Joseph Guyler C. Delva, Secretaire general de SOS Journalistes...

PORT-AU-PRINCE, mardi 6 mai 2025 (RHINEWS)– L’organisation de défense de la presse SOS Journalistes dénonce avec véhémence ce qu’elle qualifie d’« abandon révoltant » du journaliste Jocelyn Justin, grièvement blessé par balles en décembre 2024 et actuellement en grande détresse à Cuba, sans assistance de l’État haïtien.

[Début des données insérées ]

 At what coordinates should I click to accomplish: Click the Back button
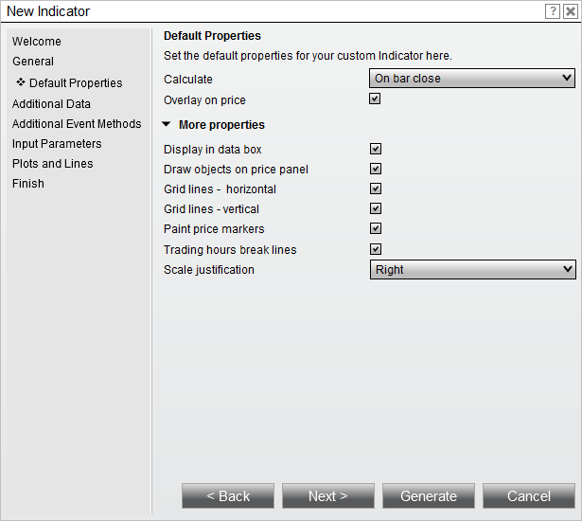[228, 496]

Selon SOS Journalistes, Jocelyn Justin, victime d’une attaque armée le 24 décembre 2024 dans les environs de l’hôpital général de Port-au-Prince – attaque ayant coûté la vie à trois personnes dont deux journalistes – se retrouve désormais livré à lui-même sur le sol cubain. Son état nécessite encore une intervention de chirurgie maxillo-faciale, mais les engagements initiaux pris par les autorités haïtiennes n’ont pas été tenus.

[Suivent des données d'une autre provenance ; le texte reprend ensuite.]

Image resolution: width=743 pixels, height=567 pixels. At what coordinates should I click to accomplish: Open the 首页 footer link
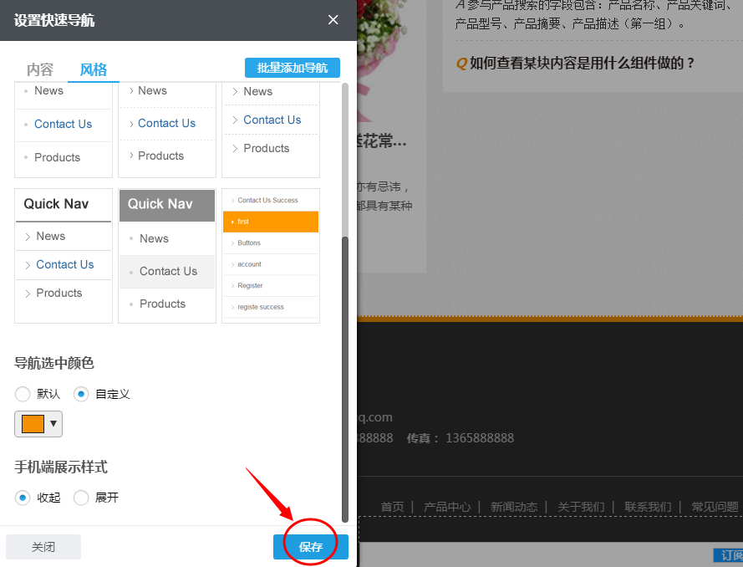(x=392, y=506)
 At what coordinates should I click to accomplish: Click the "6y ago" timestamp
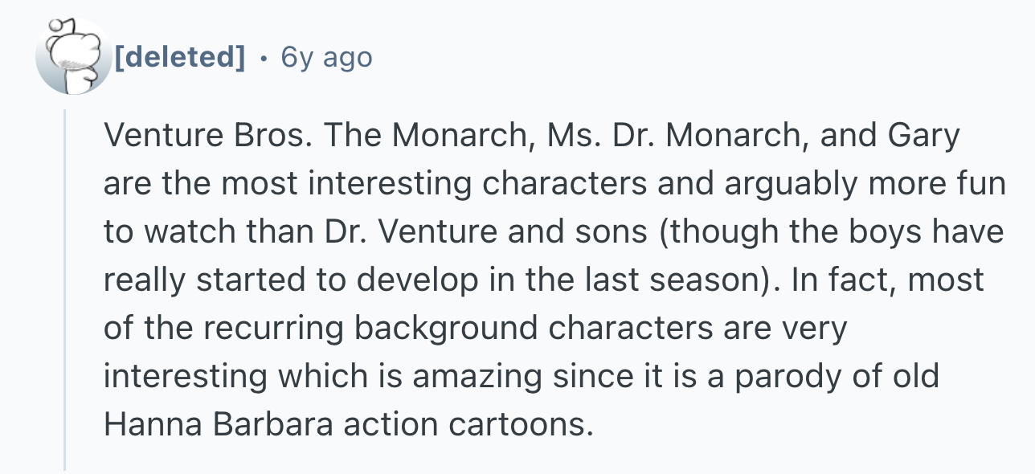click(326, 57)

« Le gouvernement haïtien, par le biais du ministère de la Santé publique et de la Population (MSPP), s’était engagé à prendre en charge l’hébergement, l’alimentation et les soins médicaux du journaliste durant son séjour à Cuba. Aujourd’hui, Jocelyn Justin ne reçoit aucun appui et se trouve sans ressources pour se loger, se nourrir ou acheter ses médicaments », alerte Joseph Guyler C. Delva, secrétaire général de SOS Journalistes.

L’organisation rappelle que deux autres journalistes blessés lors d’incidents similaires, Velondie Miracle et Florise Desronvil, ont pu bénéficier d’interventions médicales à Cuba, même si leur suivi demeure nécessaire. « Cette initiative, portée à ses débuts par le ministre de la Justice Dr. Patrick Pélissier, avait pourtant bien commencé. Il est encore temps pour les autorités de sauver la dignité de cette action en tenant leurs engagements jusqu’au bout », ajoute M. Delva.

SOS Journalistes exhorte le gouvernement, et en particulier le MSPP, à intervenir sans délai pour garantir les conditions minimales de survie et de rétablissement de Jocelyn Justin, soulignant que « la crédibilité de l’État est en jeu face à un cas aussi humainement et moralement pressant ».